_AIM OF THE EXERCISE_
The listing below holds a line with "This screenshot has width=699, height=461." and a later line with "Select the arrow". Write out those two lines and every line between them, exactly, and nothing else.

----- RECORD EXCERPTS

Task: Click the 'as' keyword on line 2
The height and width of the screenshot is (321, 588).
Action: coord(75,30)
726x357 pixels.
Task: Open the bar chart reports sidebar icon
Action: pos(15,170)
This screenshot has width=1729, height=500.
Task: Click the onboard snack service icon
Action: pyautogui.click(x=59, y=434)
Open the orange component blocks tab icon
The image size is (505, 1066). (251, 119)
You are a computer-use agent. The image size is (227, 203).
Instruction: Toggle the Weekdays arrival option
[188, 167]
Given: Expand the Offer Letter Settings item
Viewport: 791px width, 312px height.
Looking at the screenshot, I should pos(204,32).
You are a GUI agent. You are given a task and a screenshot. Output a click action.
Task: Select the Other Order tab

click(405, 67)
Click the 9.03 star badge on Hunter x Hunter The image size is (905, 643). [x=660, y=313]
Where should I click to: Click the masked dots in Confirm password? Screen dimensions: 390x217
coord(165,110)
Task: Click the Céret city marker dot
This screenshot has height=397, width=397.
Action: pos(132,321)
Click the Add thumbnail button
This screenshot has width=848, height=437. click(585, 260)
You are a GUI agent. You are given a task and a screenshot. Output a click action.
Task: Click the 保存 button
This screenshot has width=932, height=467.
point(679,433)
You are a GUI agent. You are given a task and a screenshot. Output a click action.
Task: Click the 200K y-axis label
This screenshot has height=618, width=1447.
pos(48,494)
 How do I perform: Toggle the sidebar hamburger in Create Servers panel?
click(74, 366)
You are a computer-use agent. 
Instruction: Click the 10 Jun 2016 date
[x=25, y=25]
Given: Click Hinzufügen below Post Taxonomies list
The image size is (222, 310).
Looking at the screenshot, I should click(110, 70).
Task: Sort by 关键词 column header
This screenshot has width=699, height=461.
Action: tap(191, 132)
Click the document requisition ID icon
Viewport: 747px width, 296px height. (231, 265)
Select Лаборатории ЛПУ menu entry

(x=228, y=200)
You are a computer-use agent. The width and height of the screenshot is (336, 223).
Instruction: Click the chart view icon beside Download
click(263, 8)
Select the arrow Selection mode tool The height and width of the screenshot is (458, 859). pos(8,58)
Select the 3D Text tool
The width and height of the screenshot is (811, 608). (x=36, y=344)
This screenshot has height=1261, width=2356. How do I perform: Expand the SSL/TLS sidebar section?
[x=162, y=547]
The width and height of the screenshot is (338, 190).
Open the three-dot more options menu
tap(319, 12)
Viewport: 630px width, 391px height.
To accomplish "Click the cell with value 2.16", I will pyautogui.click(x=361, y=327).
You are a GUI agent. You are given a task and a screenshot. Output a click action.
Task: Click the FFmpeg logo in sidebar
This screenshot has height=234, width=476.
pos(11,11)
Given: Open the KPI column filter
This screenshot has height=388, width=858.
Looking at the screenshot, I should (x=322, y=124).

----------

_SOLUTION_
This screenshot has width=699, height=461.
Action: tap(191, 132)
Click the document requisition ID icon
Viewport: 747px width, 296px height. (231, 265)
Select Лаборатории ЛПУ menu entry

(x=228, y=200)
You are a computer-use agent. The width and height of the screenshot is (336, 223).
Instruction: Click the chart view icon beside Download
click(263, 8)
Select the arrow Selection mode tool The height and width of the screenshot is (458, 859). pos(8,58)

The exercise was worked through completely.